Open Access
Ultrasensitive Confocal Fluorescence Microscopy of C-Reactive Protein Interacting With FcγRIIa
Author(s) -
D Manolov,
Carlheinz Röcker,
Vinzenz Hombach,
G. Ulrich Nienhaus,
Jan Torzewski
Publication year - 2004
Publication title -
arteriosclerosis, thrombosis, and vascular biology
Language(s) - English
Resource type - Journals
SCImago Journal Rank - 3.007
H-Index - 270
eISSN - 1524-4636
pISSN - 1079-5642
DOI - 10.1161/01.atv.0000147407.17137.02
Subject(s) - dissociation (chemistry) , chemistry , antibody , receptor , fluorophore , confocal microscopy , fluorescence , c reactive protein , immunolabeling , biophysics , biology , biochemistry , immunology , microbiology and biotechnology , immunohistochemistry , inflammation , physics , quantum mechanics
Background— C-Reactive protein (CRP) is an acute phase protein with a suggested pathogenic role in cardiovascular disease.

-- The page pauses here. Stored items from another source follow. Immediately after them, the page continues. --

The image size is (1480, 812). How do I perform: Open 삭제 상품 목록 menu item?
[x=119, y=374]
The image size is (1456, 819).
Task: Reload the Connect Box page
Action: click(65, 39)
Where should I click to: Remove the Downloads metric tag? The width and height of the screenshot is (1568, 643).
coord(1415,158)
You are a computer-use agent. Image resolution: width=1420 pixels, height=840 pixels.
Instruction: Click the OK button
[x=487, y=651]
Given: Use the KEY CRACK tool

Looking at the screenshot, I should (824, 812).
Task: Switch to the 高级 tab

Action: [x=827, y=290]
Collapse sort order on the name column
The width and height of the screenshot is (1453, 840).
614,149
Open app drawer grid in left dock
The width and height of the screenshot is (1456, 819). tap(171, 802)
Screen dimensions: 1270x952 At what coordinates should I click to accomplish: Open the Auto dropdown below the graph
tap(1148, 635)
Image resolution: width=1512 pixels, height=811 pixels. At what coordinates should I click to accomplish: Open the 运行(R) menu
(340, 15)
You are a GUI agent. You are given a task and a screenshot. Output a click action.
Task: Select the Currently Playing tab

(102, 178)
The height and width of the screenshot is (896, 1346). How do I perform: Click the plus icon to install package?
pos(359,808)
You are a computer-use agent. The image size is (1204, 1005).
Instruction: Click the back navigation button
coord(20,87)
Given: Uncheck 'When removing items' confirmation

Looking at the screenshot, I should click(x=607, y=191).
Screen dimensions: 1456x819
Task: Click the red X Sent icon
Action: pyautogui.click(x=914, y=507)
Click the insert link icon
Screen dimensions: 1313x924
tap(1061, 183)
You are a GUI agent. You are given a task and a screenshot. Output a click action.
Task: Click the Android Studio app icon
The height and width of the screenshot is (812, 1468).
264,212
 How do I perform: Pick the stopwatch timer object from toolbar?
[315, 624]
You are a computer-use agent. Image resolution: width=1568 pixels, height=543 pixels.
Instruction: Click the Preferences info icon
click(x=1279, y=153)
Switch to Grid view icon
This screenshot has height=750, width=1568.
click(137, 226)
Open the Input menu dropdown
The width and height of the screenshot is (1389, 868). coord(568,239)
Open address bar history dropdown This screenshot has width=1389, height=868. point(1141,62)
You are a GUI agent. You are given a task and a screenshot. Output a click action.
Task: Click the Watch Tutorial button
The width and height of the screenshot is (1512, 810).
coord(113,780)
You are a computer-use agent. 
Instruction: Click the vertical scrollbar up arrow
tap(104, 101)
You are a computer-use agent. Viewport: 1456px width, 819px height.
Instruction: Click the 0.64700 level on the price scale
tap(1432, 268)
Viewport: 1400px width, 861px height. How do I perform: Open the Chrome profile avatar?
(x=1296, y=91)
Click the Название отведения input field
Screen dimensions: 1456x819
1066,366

Previous reports proposed that the low-affinity IgG receptor FcγRIIa is the major receptor for CRP. However, these reports were met with criticism because the use of anti-CRP antibodies in the detection of CRP binding to FcγRIIa may have caused false-positive results.Methods and Results— To resolve this controversy, we used ultrasensitive fluorescence microscopy to study the association, dissociation, and equilibrium of CRP binding to FcγRIIa. CRP indeed binds to FcγRIIa, with low association rates and dissociation rates. Anti-CRP antibodies markedly enhance binding, as is evident from the decrease of the equilibrium dissociation coefficient by 2 orders of magnitude.Conclusions— Our study demonstrates the virtues of single fluorophore labeling and highlights the pitfalls of immunolabeling in investigating CRP/Fc receptor interactions. Importantly, this article provides the first quantitative characterization of CRP binding to FcγRIIa and explains and reconciles the diverse and conflicting data presented in the literature.